Published:Monday | July 24, 2017 | 12:00 AM

With the ending of the successful Captain Burrell era, Jamaica's football is at a crossroads. One could with good reason, expect a smooth baton pass to whomever is going to spend the next two years at the steering wheel of the local game. That is the period left on the former army man's stopwatch, and at that stage would give rise to the start of a new thrust for leadership on a fresh mandate.

There are those who would contest the level of success of the Burrell regime. For sure, it was interrupted by Crenston Boxhill's four year stint. Given the heightened tensions and executive tug-o-war which were a feature of the time, it may be argued that his tenure was not going to be allowed to succeed. However, four trips to global finals on the Captain's copy book, cannot easily be brushed aside. That said, it seems ludicrous that any of the candidates for the top post, which will be decided on September 16, must be nominated by no less than four of the 13 parish presidents or their respective agents. Failure to get that amount of supporters will render their candidacy null and void.

Despite that, Foster's Fairplay will take a look at those who have, by their own utterances, pushed their noses forward. The man from the west, Bruce Gaynor, has been installed as interim president, and declared himself not in the running for time at the top. It then was announced that the man whom he beat, Raymond Anderson from St Mary would be returning for the next poll on the September date. Joining him on the campaign trail, are Michael Ricketts of Clarendon, Danny Beckford of St Ann, General Secretary Raymond Grant and the controversial Craig Butler.

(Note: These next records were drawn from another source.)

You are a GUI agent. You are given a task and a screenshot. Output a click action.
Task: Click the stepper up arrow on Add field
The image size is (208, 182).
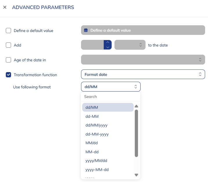pos(108,42)
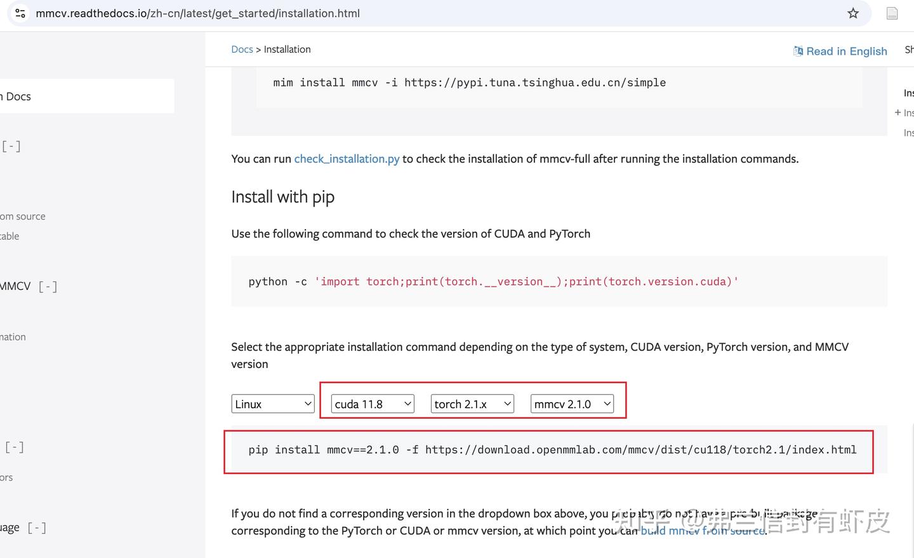Follow the build mmcv from source link

pyautogui.click(x=702, y=530)
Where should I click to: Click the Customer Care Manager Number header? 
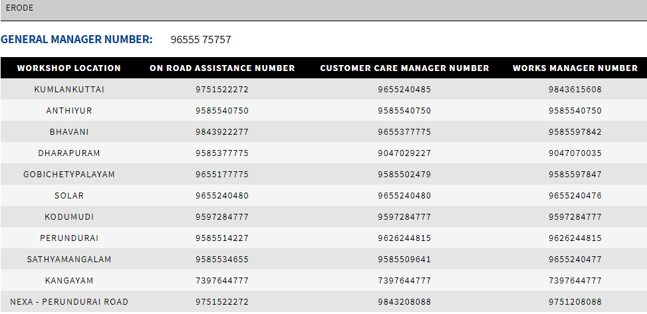pyautogui.click(x=404, y=68)
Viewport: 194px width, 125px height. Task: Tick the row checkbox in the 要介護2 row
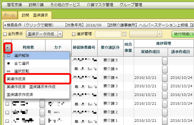(7, 112)
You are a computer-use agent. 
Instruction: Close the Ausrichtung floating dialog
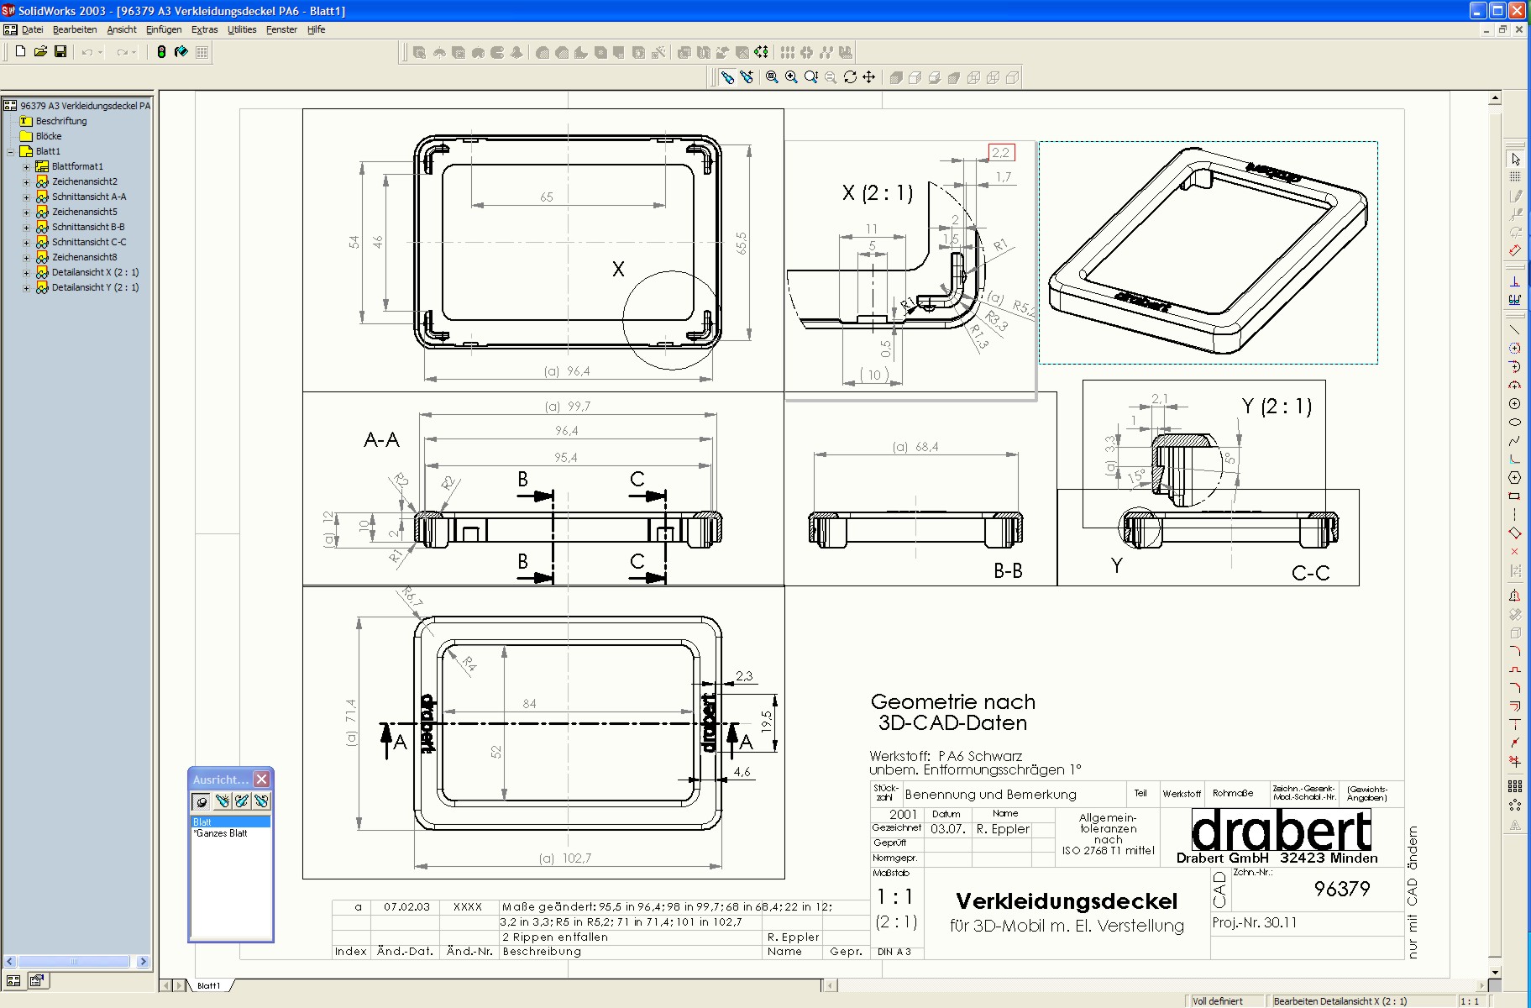pos(262,780)
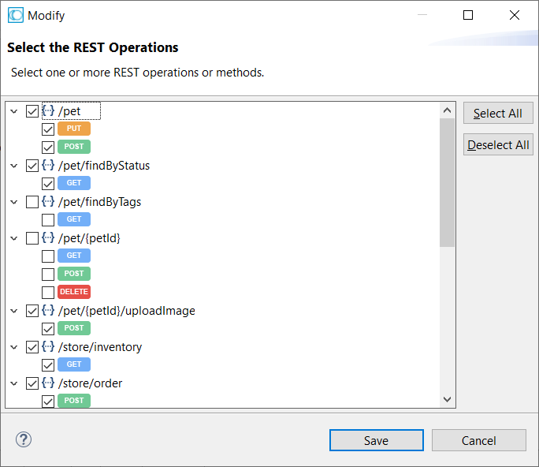Click the help question mark icon
This screenshot has width=539, height=467.
coord(23,440)
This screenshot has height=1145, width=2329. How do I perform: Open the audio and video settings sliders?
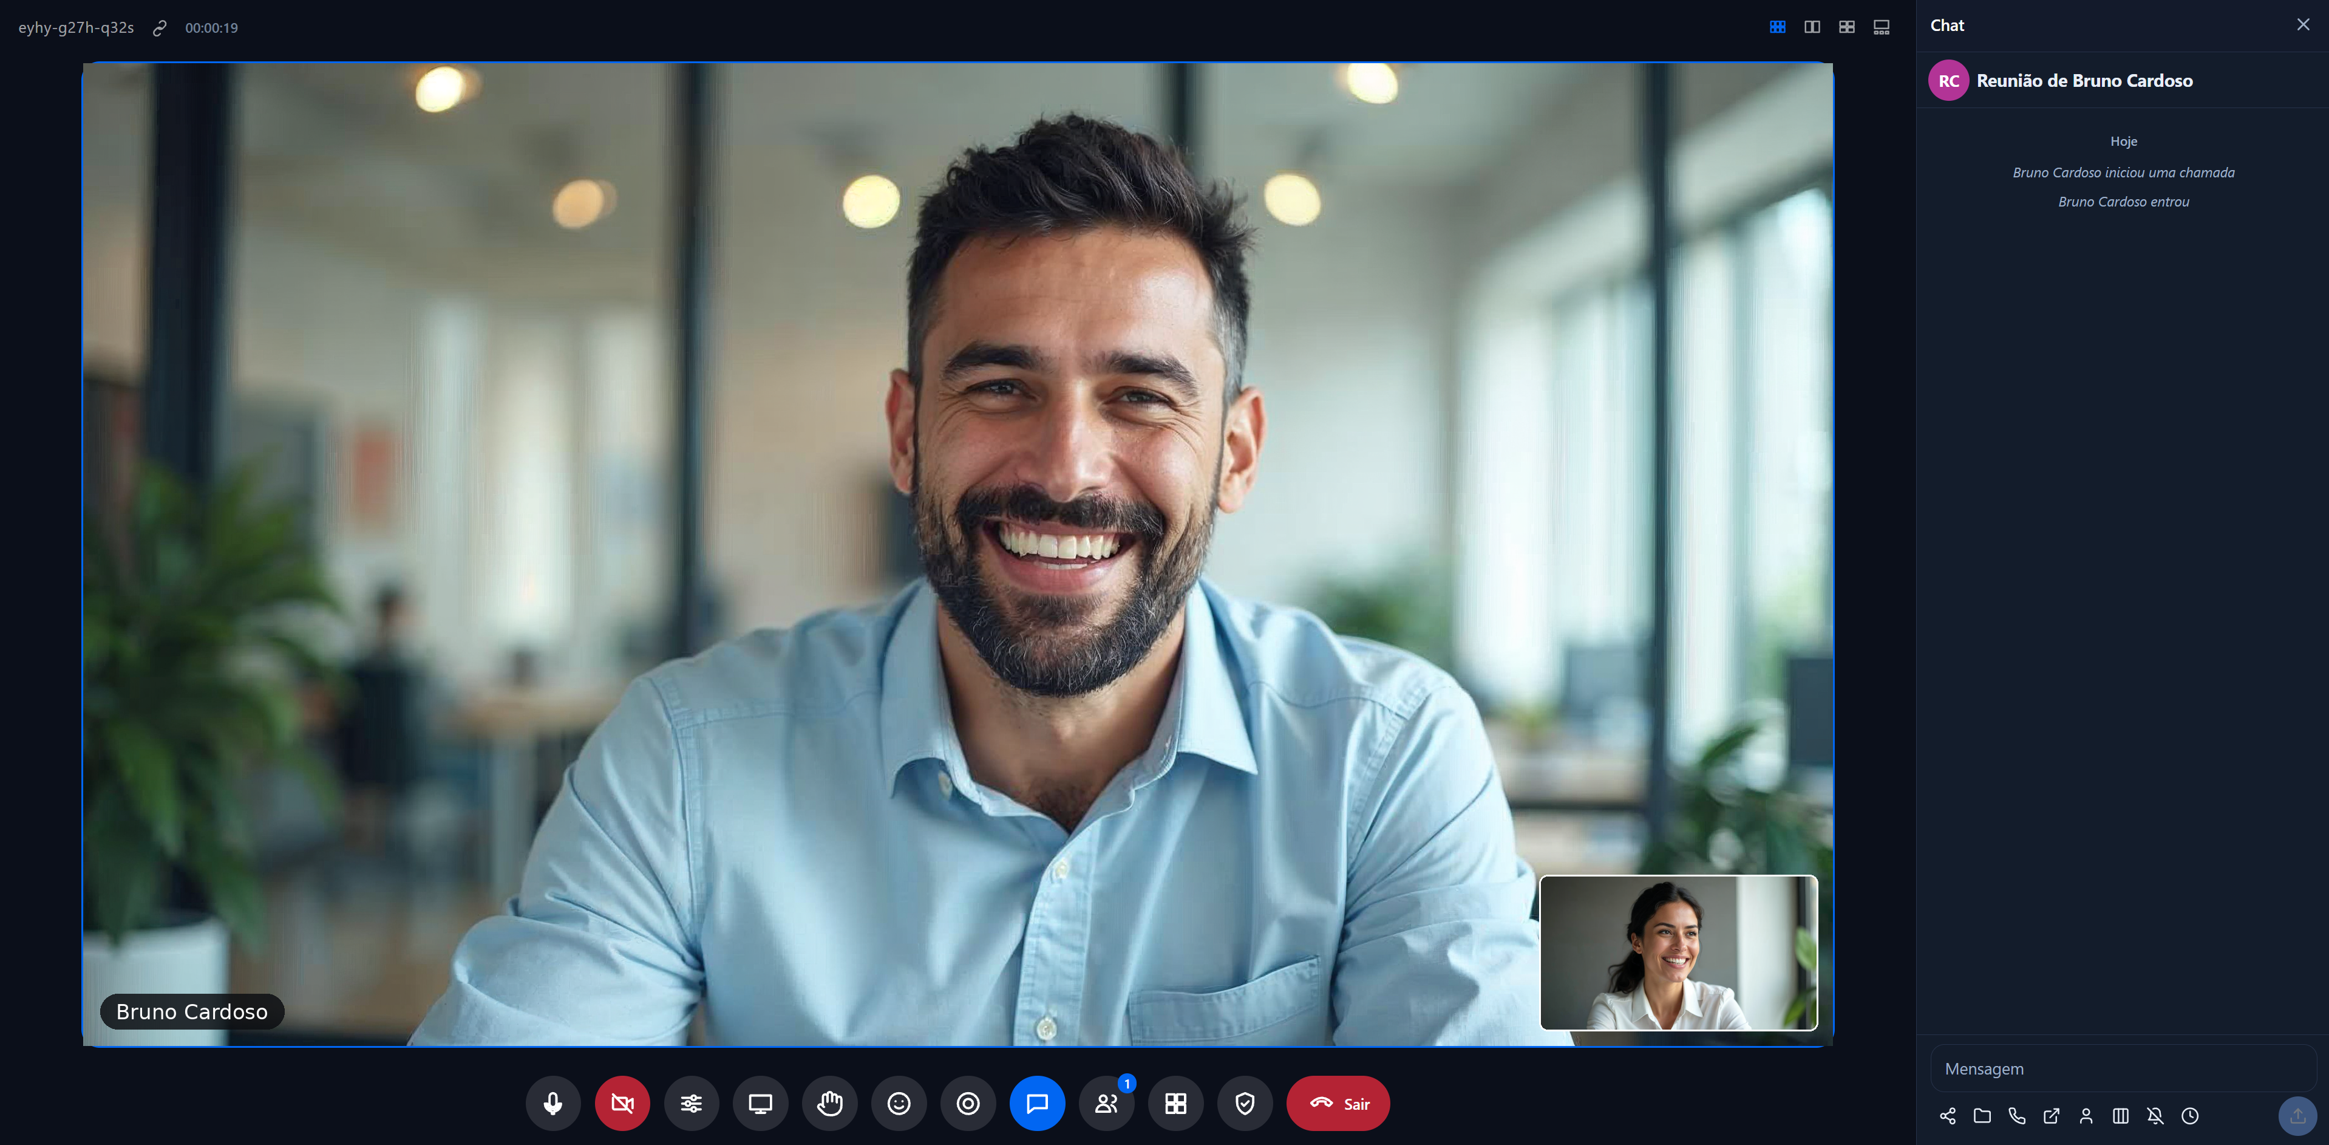[x=692, y=1102]
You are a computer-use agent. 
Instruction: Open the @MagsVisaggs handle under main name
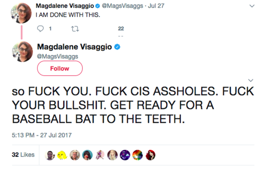58,56
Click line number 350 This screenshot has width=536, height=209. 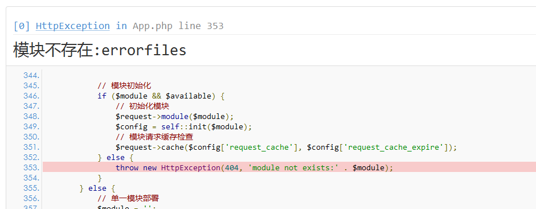(31, 137)
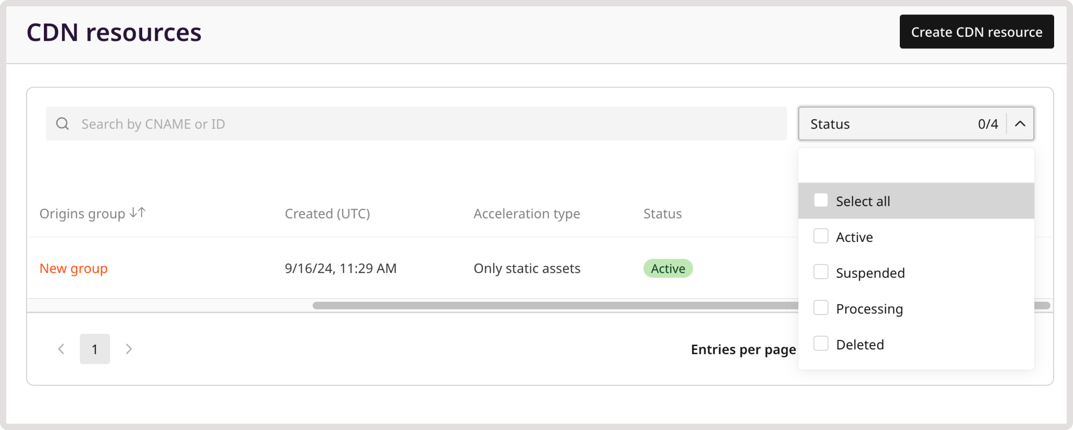Click the Create CDN resource button
Viewport: 1073px width, 430px height.
[x=976, y=31]
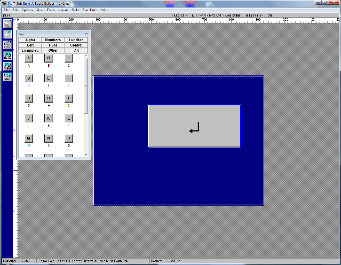
Task: Switch to the Function key category
Action: 76,40
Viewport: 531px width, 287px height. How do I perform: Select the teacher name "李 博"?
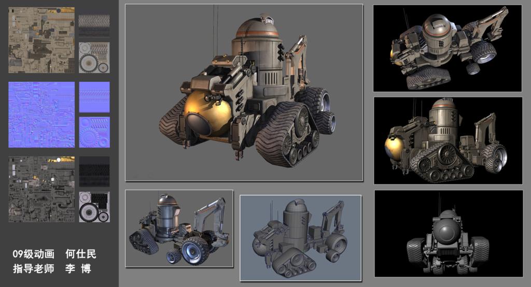[x=78, y=269]
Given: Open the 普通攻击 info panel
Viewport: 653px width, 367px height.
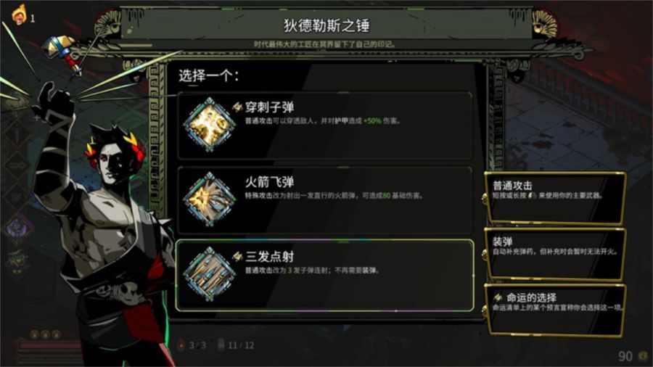Looking at the screenshot, I should [x=555, y=198].
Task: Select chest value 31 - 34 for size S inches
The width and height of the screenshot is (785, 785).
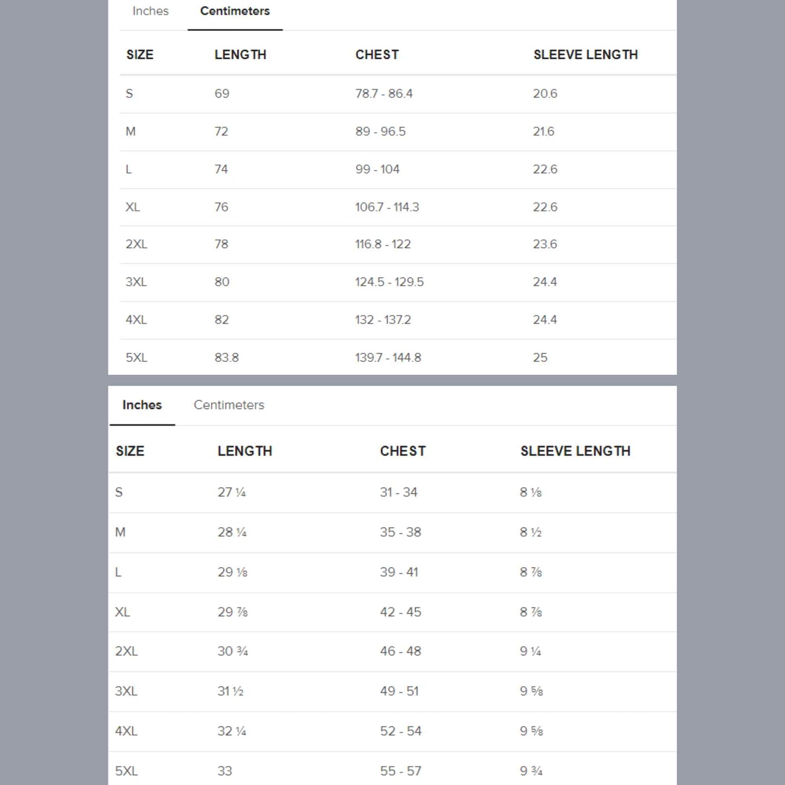Action: (x=399, y=492)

Foster's Fairplay, with football in need of new administrative faces and thinking, cannot see itself going for any of those who formed the old guard or could have been influenced by that association. They would have had their chances to make the difference which they now seem to champion. One of their number, Orville Powell, attempted to oppose the existing regime, but got token support. The stage has to be set for a fresh start which in this forum's opinion, a regurgitation of persons who had been given their opportunity, should not be the way to go.

This leaves the way clear for Craig Butler, the Phoenix Football Academy man who already, without title, has accomplished the unexpected. Over the past several years, sidelined and disqualified by the powers that be, he has gathered a number of his boys, taken them to play in Europe and suddenly, things are happening. The fact that his adopted son, Leon Bailey is one of the most sought after young players in Europe, is no accident. Neither is it that his son, Kyle is reported to be on the books of Belgian club KVC Westerlo.

Butler may be seen to be combative, fearless and even over-zealous in his approach to what he deems to be his duty to the financially disadvantaged local youth. This has unfortunately rubbed many of those with whom he has interacted in his quest to take these same youngsters to the heights he sees in their innate talents, in an unacceptable way.

All this may be seen as immaterial to what he can achieve for the nation's image in and out of football, if given the chance he is seeking. Were he elevated to the position as President, it would be a bold move but the same could be said of Burrell's, when he took the mantle in 1994. The Phoenix founder is making boasts of being able to summon corporate and equipment support to make the seemingly unimaginable achievements, possible. He is not scared of being held to these promises which, being clearly measurable, will be easy to track and record for assessment in the short term.

What a treat it would be to the nation if, as President, he can lead Jamaica to companionship with the acknowledged greats in world football, as he is promising to do.

Foster's Fairplay may be accused of dreaming, but was it not a dream which took the country to France in 1998? If this one makes it, the call could be "did the butler really do it?"